目的:研究CCl4诱导的肝纤维化大鼠肝组织Smad基因表达的变化及其意义.方法:80只健康雄性SD大鼠分为2组:正常组(C组,n=40)和模型组(M组,n=40).以CCl4sc法诱导肝纤维化,HE和VG胶原染色观察肝脏胶原沉积情况,原位杂交法及免疫组化法检测肝组织Smads分子表达水平变化.结果:与C组比较,M组大鼠肝脏组织学积分显著增加(3.29±0.68vs0,P<0.05),平均胶原面积显著增加(290.86±89.37μm2vs56.12±21.45μm2,P<0.01),肝组织Smad4蛋白表达率较C组明显增加(4.27%±0.43%vs2.86%±0.86%,P<0.05),而Smad7蛋白表达虽然增加,但水平低下;Smad3mRNA表达A值明显增加(0.167±0.092vs0.010±0.002,P<0.05),Smad4mRNA表达A值也明显增加(0.241±0.098vs0.021±0.004,P<0.05),Smad6、Smad7mRNA虽然增加,但表达水平仍然低下.结论:实验性大鼠肝纤维化存在肝脏Smads分子表达水平的比例失调,TGF-Smad信号通路可能参与了肝纤维化的形成与发展.

AIM： To investigate the expression of Smads gene and its significance in rats with liver fibrosis induced by carbon tetrachloride （CCl4）. METHODS： Eighty healthy male SD rats were randomly divided into two groups： normal control group （n = 40） and hepatic fibrosis model group （n = 40）. Experimental liver fibrosis was induced by subcutaneous injection of CCl4. The deposition of collagen fiber in liver was detected with Masson and VG staining.

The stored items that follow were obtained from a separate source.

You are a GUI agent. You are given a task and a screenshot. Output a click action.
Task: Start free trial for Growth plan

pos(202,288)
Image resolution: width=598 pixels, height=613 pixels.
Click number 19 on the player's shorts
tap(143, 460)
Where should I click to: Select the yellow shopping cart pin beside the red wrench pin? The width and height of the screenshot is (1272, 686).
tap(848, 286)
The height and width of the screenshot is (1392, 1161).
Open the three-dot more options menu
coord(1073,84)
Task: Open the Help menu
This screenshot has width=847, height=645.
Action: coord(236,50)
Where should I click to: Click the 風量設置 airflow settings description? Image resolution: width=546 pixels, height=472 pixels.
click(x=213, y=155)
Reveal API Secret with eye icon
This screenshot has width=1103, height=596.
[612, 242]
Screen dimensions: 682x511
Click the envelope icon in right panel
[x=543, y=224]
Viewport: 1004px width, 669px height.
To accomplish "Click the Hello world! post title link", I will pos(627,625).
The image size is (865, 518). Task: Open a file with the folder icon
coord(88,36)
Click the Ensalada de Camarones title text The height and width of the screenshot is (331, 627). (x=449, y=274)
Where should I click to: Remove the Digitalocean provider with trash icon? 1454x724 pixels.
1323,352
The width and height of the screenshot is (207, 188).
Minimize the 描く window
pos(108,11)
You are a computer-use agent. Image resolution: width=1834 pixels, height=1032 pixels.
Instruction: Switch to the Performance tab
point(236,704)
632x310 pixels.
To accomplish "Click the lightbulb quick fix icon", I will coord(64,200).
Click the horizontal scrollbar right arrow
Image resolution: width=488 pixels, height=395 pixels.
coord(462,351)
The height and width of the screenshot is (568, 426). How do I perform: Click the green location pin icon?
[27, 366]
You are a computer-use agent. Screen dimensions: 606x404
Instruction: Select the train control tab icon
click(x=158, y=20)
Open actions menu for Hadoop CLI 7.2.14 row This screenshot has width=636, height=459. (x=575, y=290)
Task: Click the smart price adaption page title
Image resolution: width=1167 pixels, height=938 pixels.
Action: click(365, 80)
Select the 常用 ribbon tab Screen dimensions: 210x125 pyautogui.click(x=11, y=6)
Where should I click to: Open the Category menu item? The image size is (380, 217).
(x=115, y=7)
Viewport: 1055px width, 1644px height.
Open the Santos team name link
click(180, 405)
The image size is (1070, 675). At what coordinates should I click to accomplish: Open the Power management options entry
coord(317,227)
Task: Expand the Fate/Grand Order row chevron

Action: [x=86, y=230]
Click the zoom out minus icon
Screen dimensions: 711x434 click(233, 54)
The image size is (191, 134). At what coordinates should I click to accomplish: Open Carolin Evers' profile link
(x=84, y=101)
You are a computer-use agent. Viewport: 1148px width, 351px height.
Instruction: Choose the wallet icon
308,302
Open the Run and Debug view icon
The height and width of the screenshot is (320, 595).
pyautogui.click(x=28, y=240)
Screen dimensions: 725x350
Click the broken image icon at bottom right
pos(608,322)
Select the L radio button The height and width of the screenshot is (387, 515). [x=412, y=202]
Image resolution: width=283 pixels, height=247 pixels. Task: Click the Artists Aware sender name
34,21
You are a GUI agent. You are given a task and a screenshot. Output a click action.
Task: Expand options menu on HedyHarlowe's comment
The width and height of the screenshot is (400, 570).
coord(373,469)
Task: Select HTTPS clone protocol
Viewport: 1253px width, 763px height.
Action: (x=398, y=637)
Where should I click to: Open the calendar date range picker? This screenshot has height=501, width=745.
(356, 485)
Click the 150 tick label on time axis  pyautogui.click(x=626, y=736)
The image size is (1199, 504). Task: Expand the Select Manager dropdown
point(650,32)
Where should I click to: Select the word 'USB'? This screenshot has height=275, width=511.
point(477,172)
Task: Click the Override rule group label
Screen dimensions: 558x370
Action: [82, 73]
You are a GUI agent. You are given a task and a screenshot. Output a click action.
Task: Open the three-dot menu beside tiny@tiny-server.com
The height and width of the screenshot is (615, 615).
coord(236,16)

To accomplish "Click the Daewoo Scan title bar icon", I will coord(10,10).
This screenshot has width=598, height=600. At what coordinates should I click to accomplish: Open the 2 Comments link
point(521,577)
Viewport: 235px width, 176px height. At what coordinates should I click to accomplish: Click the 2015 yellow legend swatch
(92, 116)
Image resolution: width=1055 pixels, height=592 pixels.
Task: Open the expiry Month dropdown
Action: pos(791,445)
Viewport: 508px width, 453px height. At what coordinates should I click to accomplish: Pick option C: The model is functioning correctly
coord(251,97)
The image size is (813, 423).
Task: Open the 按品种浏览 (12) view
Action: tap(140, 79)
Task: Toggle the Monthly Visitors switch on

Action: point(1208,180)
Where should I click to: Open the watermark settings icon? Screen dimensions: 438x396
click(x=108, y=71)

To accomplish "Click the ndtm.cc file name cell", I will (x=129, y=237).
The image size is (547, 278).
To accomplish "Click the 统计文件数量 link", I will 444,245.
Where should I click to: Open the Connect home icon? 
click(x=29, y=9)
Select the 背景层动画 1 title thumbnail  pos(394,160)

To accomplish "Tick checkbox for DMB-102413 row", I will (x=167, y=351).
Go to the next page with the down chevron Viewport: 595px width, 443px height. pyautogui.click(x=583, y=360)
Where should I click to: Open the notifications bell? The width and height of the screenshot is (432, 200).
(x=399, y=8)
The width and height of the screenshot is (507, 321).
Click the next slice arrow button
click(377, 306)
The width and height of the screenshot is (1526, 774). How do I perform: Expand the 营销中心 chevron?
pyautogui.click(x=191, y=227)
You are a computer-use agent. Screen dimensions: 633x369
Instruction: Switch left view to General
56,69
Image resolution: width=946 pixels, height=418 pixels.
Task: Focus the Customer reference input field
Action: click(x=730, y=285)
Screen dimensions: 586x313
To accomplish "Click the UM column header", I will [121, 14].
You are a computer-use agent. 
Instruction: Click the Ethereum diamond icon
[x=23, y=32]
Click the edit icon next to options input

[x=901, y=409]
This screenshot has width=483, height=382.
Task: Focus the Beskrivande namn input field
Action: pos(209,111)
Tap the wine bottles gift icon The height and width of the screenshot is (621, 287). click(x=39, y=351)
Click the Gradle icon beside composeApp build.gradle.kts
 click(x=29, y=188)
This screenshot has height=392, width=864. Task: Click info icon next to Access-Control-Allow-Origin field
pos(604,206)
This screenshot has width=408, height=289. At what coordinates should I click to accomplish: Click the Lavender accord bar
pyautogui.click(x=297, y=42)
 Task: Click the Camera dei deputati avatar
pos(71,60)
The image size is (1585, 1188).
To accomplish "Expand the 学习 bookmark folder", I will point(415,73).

The expression of Smad3, Smad4, Smad6, and Smad7 were assayed with in situ hybridization （ISH） and immunohistochemistry （IHC）. RESULTS： A significant increase of collagen deposition and rearrangement of the parenchyma were noted in fibrosis model rats. The semi- quantitative histological scores （3.29 ± 0.68 vs 0, P 〈 0.01） and average area of collagen deposition （290.86 ± 89.37 μm^2 vs 56.12 ± 21.45 μm^2, P 〈 0.05） in model group were significantly increased. The positive rate of Smad4 protein expression was higher in model group than that in control group （4.27% ± 0.43% vs 2.86% ± 0.86%, P 〈 0.05）, but the positive rate of Smad7 protein expression was not markedly different between the two groups. The A values of Smad3 mRNA （0.167 ± 0.092 vs 0.010 ± 0.002, P 〈 0.05） and Smad4 mRNA （0.241 ± 0.098 vs 0.021 ± 0.004, P 〈 0.05） were significantly higher in model group that those in control group. Meanwhile, although the expression levels of Smad6 and Smad7 mRNA were increased in model animals, there were no significant differences between the two groups. The protein expression of Smad4 and the mRNA expression of Smad6 and Smad7 were at very low levels both in normal and in model animals. CONCLUSION： Unbalanced expression of Smads exists in experimental hepatic fibrosis of rats. TGF-β-Smad signal pathway may take part in the occurrence and progression of liver fibrosis in rats.